In his book Juneteenth: A Celebration of Freedom, Charles Taylor features a “Traditional Juneteenth Prayer.” The prayer is within the sort of African American prayer—stylish, poetic, wealthy in biblical imagery. It opens with familiar words to any one who grew up in an African American church: “Father, I stretch my hand to thee—for no other help I do know. Oh, my rose of Sharon, my shelter within the time of storm. My prince of peace, my hope on this harsh land. I bow before you this morning to thanks for watching over us and caring for us. This morning you touched us and brought us out of the land of slumber, gave us one other day—thanks Jesus.” The prayer ends with a hoop of the last word freedom that lay ahead for each believer, contextualized inside African American trial and tribulation:
When I come all the way down to the river of Jordan, hold the river still and let your servant cross over during a peaceful down. Father, I’ll be searching for that land where Job said the wicked would stop from troubling us and our weary souls could be at rest; over there where a thousand years is but a day in eternity, where I’ll meet with family members and where I can sing praises to thee, and I can say with the saints of old, “Free finally, free finally, thank God almighty, I’m free finally.” Your servant’s prayer for Christ sake. Amen!
Today, on Juneteenth, the normal prayer service consists of prayers for the long run. This is smart. In 1865 and 1866, the brand new freed people likely had unclear notions in regards to the meaning of freedom. It is not any mystery that those had prayed for freedom would now pray for his or her future in freedom.

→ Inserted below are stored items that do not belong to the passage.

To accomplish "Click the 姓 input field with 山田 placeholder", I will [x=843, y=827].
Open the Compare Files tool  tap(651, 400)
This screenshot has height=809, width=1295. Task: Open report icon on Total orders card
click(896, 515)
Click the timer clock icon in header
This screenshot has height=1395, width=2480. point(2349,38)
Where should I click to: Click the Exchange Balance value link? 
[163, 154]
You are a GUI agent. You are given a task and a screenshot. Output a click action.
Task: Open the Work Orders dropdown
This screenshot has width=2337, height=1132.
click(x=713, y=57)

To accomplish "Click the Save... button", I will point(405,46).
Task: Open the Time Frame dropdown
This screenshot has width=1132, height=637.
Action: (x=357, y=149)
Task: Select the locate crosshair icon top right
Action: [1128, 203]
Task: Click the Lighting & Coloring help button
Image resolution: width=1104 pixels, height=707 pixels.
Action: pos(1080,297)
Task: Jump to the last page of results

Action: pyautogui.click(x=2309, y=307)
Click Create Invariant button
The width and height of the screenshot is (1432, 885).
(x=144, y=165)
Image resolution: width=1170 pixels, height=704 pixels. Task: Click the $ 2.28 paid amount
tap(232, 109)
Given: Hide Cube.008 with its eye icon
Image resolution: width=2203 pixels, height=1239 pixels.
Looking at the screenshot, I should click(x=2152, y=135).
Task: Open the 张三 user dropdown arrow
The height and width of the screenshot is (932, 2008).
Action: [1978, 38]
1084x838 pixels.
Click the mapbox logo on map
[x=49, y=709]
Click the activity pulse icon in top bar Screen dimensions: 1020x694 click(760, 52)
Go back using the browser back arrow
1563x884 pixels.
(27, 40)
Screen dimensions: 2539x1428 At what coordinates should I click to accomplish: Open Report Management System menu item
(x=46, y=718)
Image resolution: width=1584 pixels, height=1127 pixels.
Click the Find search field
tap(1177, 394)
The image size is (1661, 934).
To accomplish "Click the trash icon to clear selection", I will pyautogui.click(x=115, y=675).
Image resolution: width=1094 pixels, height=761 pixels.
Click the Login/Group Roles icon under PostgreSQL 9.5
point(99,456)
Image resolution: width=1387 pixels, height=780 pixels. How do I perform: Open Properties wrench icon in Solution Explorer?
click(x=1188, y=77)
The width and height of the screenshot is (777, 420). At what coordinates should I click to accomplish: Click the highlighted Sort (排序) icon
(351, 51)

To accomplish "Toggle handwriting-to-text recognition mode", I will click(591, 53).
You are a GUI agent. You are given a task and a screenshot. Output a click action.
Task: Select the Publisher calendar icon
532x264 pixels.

In recent a long time, churches have developed special Juneteenth liturgies. Some of those services draw from the African American Lectionary, where theologian J. Kameron Carter writes,
Juneteenth invites us to reflect upon the undeniable fact that in the course of the two-and-a-half-year period between Emancipation Day and Juneteenth, there have been still some people of color, people of African descent within the United States, who were still in bondage. They were still functioning as slaves, though legally they were free. Juneteenth, then, was for them a delayed celebration, a delayed enforcement of freedom. It represented a lagging liberation. This time lag of liberation is a metaphor of what it means to exist within the in-between of freedom, in freedom’s now-but-not-yet. In other words, Juneteenth points to the undeniable fact that liberation isn’t a one-time event. It is an ongoing project beckoning us to write down the vision of freedom and issue renewed proclamations of “freedom now.” Juneteenth signifies the undeniable fact that freedom and liberation is each behind and ahead of us.
In this long moment of anti-black racism that has manifested itself within the killing of Ahmaud Arbery, and the long list of unarmed African Americans killed unjustifiably by law enforcement officials, including Eric Garner, Oscar Grant, Alton Sterling, George Floyd, and Breonna Taylor, Juneteenth is a commemoration of African American suffering and overcoming. It is a recognition that the prayers of the suffering and the oppressed will be answered, even when it ultimately takes centuries.
Eric Michael Washington, PhD, is associate professor of history and director of African and African diaspora studies at Calvin University, Grand Rapids, Michigan.